Exit les paillettes et les textures sucrées, le nouvel album du trio puise dans l’esthétique de la fin des années 90 et du début des années 2000 pour offrir une musique hybride et percutante, qui prend le contrepied des standards actuels et trace les contours d’une pop neuve et brillante. Refusant la retenue ou la pudeur, rejetant la tiédeur et les faux-semblants, Las Aves livre une musique totale, qui frappe à coups de punchlines autant qu’elle s’incarne dans ses clips et dans les prestations endiablées que le groupe livre sur scène. Sous couvert d’une pop ludique, faussement naïve et subversive, Géraldine, Jules et Vincent s’adonnent ici à des expérimentations musicales de haut vol, qui mêlent productions exubérantes, envolées vocodées et refrains irrésistibles pour mieux dépeindre les affres de l’amour à l’ère du numérique.

Pour les guider dans cette quête pop futuriste, les Toulousains se sont entourés de Lucien Krampf, gourou techno à l’oeuvre sur le dernier EP d’Oklou notamment. La rencontre entre ces deux univers, pop aux accents rock pour l’un, éminemment électronique pour l’autre, ne pouvait que produire des étincelles. À l’arrivée, I’ll Never Give Up On Love Until I Can Put A Name On It est un disque profondément marqué par la notion de conflit, tiraillé entre tendresse et brutalité, entre beats acérés et vocalises sensuelles, entre pop de stade et songwriting ciselé. Aussi intime et introspectif qu’universel, ce recueil d’émotions nouvelles vécues à l’heure d’Internet par une génération toute entière vibre de couleurs et de sentiments différents, à mesure que s’égrainent les titres qui le composent. De la sarcastique You Need A Dog, adoubée par Miley Cyrus en personne sur Instagram à la sensuelle Tomorrow, de la chaotique à l’indispensable Worth It, le groupe installe le canevas d’une musique nouvelle, propre à réconcilier machines et humains à un rythme effréné. Enfin, en guise de final d’un disque qui a fini par baisser sa garde et se dévoiler dans son plus simple appareil, Thank You est une déclaration d’amour vibrante à la musique et à ses vertus thérapeutiques.

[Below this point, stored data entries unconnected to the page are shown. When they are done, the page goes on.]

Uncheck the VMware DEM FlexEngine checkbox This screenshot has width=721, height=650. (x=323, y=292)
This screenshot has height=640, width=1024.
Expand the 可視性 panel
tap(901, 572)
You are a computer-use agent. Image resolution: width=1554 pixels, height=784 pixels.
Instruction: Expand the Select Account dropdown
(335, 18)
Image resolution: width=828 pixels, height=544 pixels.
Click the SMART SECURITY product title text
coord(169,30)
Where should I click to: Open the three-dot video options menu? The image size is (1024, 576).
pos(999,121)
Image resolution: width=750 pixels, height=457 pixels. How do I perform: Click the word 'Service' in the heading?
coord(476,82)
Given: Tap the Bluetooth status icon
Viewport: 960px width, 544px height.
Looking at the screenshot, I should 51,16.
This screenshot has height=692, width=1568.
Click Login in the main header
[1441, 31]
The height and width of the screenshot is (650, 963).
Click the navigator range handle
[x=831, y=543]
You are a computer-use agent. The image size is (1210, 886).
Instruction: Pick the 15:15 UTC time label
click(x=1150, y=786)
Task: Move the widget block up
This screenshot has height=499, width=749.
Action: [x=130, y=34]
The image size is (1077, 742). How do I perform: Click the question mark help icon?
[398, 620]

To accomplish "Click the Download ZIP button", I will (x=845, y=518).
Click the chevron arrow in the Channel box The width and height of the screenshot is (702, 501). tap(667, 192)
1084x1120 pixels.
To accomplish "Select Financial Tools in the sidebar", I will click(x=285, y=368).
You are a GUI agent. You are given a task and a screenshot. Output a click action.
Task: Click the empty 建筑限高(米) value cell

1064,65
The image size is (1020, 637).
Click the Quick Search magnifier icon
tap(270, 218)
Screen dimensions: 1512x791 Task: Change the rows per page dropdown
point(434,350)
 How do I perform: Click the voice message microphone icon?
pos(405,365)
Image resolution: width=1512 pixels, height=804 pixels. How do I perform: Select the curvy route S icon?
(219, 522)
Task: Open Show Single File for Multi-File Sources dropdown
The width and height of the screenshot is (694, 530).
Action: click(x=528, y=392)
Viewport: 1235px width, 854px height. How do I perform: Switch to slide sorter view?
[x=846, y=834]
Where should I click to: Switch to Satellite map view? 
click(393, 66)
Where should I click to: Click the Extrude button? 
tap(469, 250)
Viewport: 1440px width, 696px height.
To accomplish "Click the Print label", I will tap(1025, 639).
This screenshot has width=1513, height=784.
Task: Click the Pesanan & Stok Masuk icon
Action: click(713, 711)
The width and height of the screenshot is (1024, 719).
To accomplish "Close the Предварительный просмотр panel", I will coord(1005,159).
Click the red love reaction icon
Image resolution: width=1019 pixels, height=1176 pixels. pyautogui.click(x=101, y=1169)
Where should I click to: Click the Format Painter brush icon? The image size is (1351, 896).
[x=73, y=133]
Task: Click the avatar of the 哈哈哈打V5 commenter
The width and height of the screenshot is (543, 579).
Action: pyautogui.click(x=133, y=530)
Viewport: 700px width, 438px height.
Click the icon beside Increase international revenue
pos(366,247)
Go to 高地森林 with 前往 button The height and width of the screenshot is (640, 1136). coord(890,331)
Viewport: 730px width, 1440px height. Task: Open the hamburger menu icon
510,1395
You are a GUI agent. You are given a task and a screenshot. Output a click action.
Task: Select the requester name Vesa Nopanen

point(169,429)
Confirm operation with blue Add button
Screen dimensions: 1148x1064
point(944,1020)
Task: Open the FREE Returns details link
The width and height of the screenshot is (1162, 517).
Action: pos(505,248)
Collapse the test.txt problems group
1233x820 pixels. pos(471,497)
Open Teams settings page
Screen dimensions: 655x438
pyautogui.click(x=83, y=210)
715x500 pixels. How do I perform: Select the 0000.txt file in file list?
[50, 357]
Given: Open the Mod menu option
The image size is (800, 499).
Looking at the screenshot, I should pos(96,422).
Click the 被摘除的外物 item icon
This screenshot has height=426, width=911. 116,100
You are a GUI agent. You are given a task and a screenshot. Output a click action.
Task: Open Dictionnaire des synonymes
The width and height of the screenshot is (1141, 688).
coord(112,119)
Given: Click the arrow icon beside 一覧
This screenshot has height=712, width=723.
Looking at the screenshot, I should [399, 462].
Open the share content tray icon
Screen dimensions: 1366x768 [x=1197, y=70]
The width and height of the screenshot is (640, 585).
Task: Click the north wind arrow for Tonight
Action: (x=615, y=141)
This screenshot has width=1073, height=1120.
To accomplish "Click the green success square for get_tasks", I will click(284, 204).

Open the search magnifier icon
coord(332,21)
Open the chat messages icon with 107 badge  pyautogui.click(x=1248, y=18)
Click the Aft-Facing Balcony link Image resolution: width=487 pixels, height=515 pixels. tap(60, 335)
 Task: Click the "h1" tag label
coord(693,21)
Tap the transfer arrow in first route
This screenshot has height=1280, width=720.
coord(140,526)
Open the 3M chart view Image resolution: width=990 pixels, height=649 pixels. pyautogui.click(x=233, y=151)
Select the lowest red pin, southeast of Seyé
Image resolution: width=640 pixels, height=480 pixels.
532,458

Le nouvel album de Las Aves est une réussite insolente, portée par la voix tendre et aérienne de Géraldine et par les expérimentations de Jules et Vincent, sans doute nourries par les pérégrinations artistiques qu’ils ont menées à travers leurs projets solos respectifs, Jazzboy et Demon V. À son écoute, on en vient à se dire que les trois oiseaux de Las Aves ont peut-être moins puisé dans l’héritage de leurs jeunes années qu’ils n’ont inventé la musique de demain. Ou peut-être d’après-demain, on ne saurait pas bien le dire. Ce qu’on sait pour sûr, c’est que l’entité pop la plus excitante du moment est de retour. Pour le meilleur, sans aucun doute.

Las Aves sera en concert le 24 octobre à la Gaîté Lyrique.